Por Roberto Rodríguez Andrés, @rob_rodriguez_a Profesor asociado de la Universidad Pontificia Comillas y la Universidad de Navarra y socio de MAS Consulting Group.

Con frecuencia, académicos y profesionales de la comunicación política suelen echar la vista atrás para encontrar en las sociedades clásicas las raíces de esta práctica. Y en este contexto, es frecuente aludir a antecedentes como la “Retórica” de Aristóteles, el “Breviario de Campaña Electoral” de Marco Tulio Cicerón o “El Príncipe” de Maquiavelo, entre otros.

Sin embargo, en esta vuelta a los clásicos pocas veces se hace mención al fenómeno persuasivo para referirse a la comunicación que llevan a cabo los políticos. Algo que debería parecernos extraño, por cuanto la persuasión, estudiada por numerosas disciplinas desde la antigüedad y hasta nuestros días, está en la esencia misma de la comunicación política y de cualquier otra práctica relacionada con la conquista de las voluntades de los seres humanos.

La realidad es que son contados los casos en los que políticos o profesionales de la comunicación política utilizan la palabra “persuasión” para definir su trabajo. ¿A qué se debe este escaso uso? Principalmente a que el término se ha ido llenando de connotaciones negativas a lo largo de los siglos, no sólo entre la academia sino también en el lenguaje coloquial. Con frecuencia, la persuasión ha quedado unida a fenómenos como la manipulación o la mentira, al hecho de ser sibilinos y tener intenciones ocultas, a tratar de ganar la voluntad de los seres humanos por medios arteros y procedimientos poco éticos.

Parte de la culpa de esta noción negativa de la persuasión la tiene el haber puesto el foco de esta acción sólo en los resultados. Se ha tendido a conceptualizar la persuasión como un proceso que puede recurrir a cualquier método de influencia para lograr sus objetivos, entre ellos, el miedo, las amenazas, la mentira o las apelaciones irracionales. Se ha puesto más el foco en el efecto de la “acción de persuadir” (conseguir lo que uno desea) que en el camino recorrido para alcanzarlo. En definitiva, nos hemos fijado más en el “fin” que en los “medios”. Y esto ha hecho confundir la persuasión con otros procesos que, compartiendo el objetivo final de influir sobre los seres humanos, son sin embargo muy distintos en cuanto a los métodos que emplean para lograr ese objetivo.
********
Trabajo requerido:
a – ¿Qué obra de Marco Tulio Cicerón menciona el texto sobre la persuasión como antecedente clásico de la comunicación política?
b – Según el texto sobre la persuasión, ¿por qué políticos y profesionales de la comunicación política casi nunca usan la palabra “persuasión” para definir su trabajo? Responde en una a tres oraciones.
c – Escribe la continuación del texto sobre la persuasión a partir de su última oración.
El material que aparece a continuación no guarda relación con el texto sobre la persuasión.

Datos proporcionados:
********
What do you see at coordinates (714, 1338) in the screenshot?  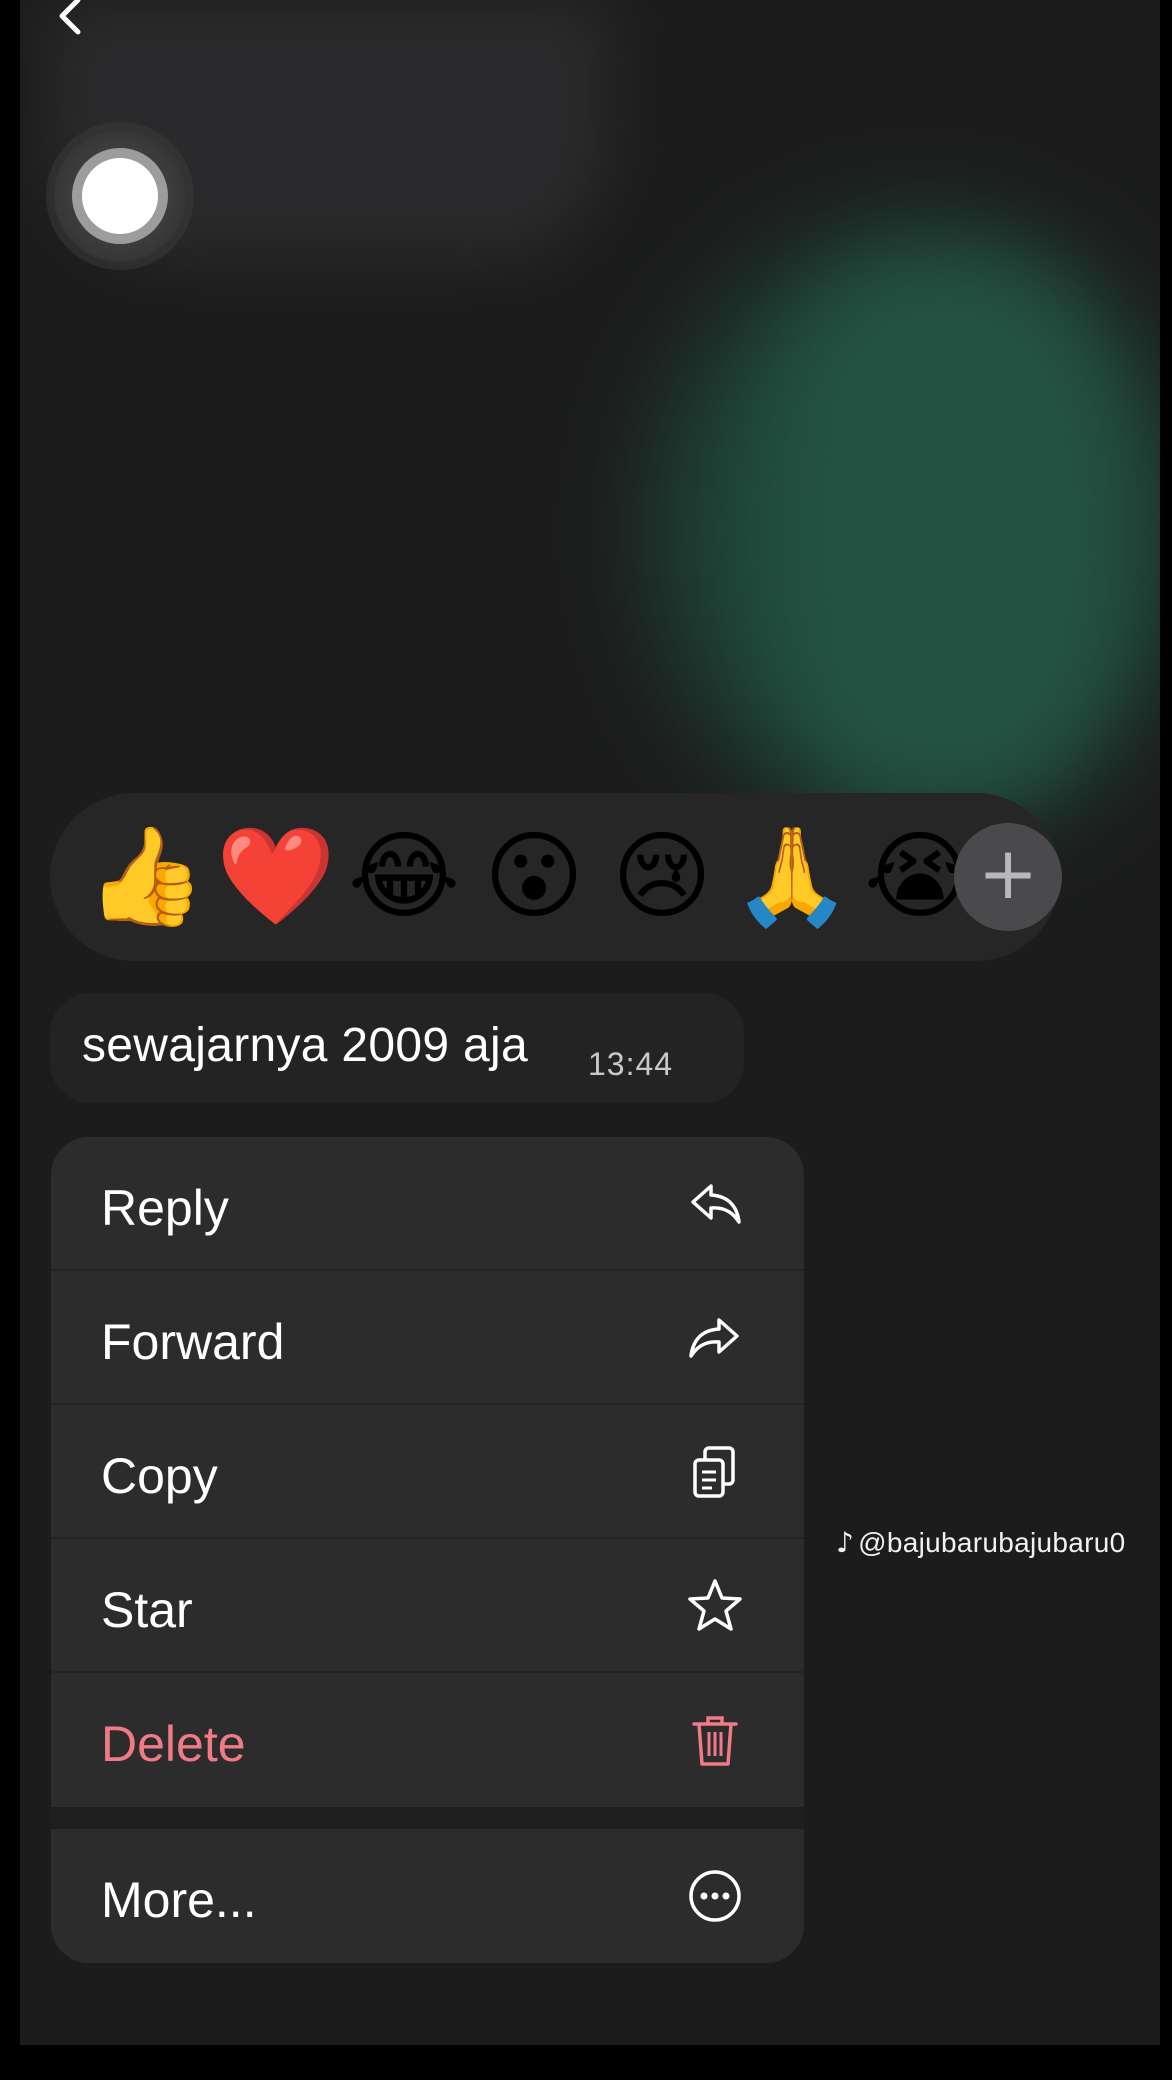 I see `forward-icon` at bounding box center [714, 1338].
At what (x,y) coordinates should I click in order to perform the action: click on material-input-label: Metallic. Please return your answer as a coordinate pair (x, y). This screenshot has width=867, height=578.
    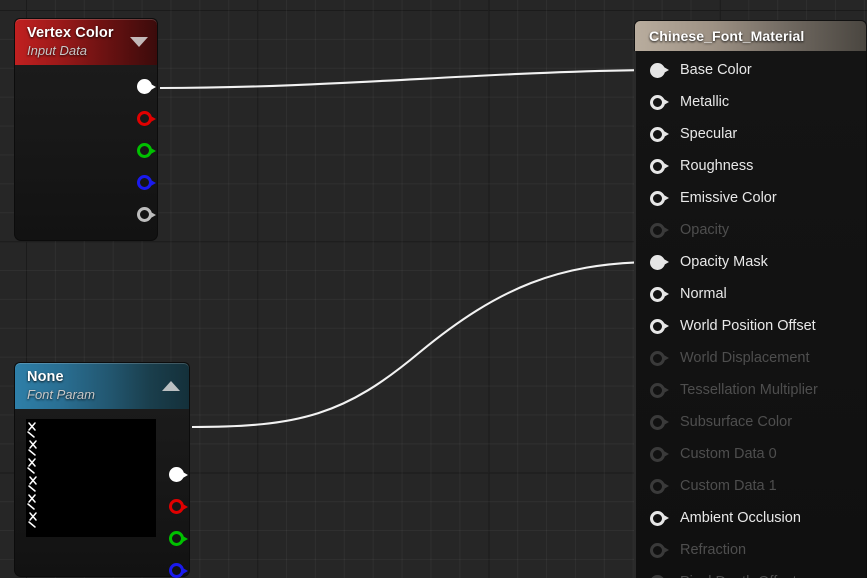
    Looking at the image, I should click on (705, 102).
********
Respuestas por tarea:
a – El “Breviario de Campaña Electoral”.

b – Porque, a lo largo de los siglos, el término se ha cargado de connotaciones negativas, tanto en la academia como en el lenguaje coloquial. Se lo ha asociado con la manipulación, la mentira, las intenciones ocultas y los procedimientos poco éticos para ganar la voluntad de las personas.

c –
Pero la persuasión no puede ser vista sólo desde este prisma de los resultados, porque eso contribuye a seguir difuminando la naturaleza de este fenómeno. Por el contrario, reivindicar el verdadero concepto de persuasión y utilizarlo como fundamento de la comunicación política puede enraizar con una dimensión ética de esta actividad y contribuir a solucionar muchos de los problemas e indefiniciones que la acechan actualmente.

Persuasión e influencia

Lo primero que debe plantearse a la hora de hablar de la persuasión es que es un tipo concreto de comunicación. Y como acción comunicativa, está vinculada por tanto con la naturaleza social del ser humano y con la noción de compartir con el prójimo conocimientos y realidades que les son comunes.

Pero a diferencia de otros tipos de comunicación, en la persuasión el objetivo no es sólo transmitir o compartir información o conocimientos. Existe en la persuasión una intención por parte del emisor de influir sobre los demás, de provocar un cambio de comportamiento o de opinión, de moverles a la acción. Eso es, en definitiva, lo que se busca en la comunicación política. Puede haber un fin informativo o pedagógico en los esfuerzos comunicativos de los políticos, pero su fin primordial es más “pragmático”, por cuanto intenta influir sobre los demás, principalmente para conseguir su voto.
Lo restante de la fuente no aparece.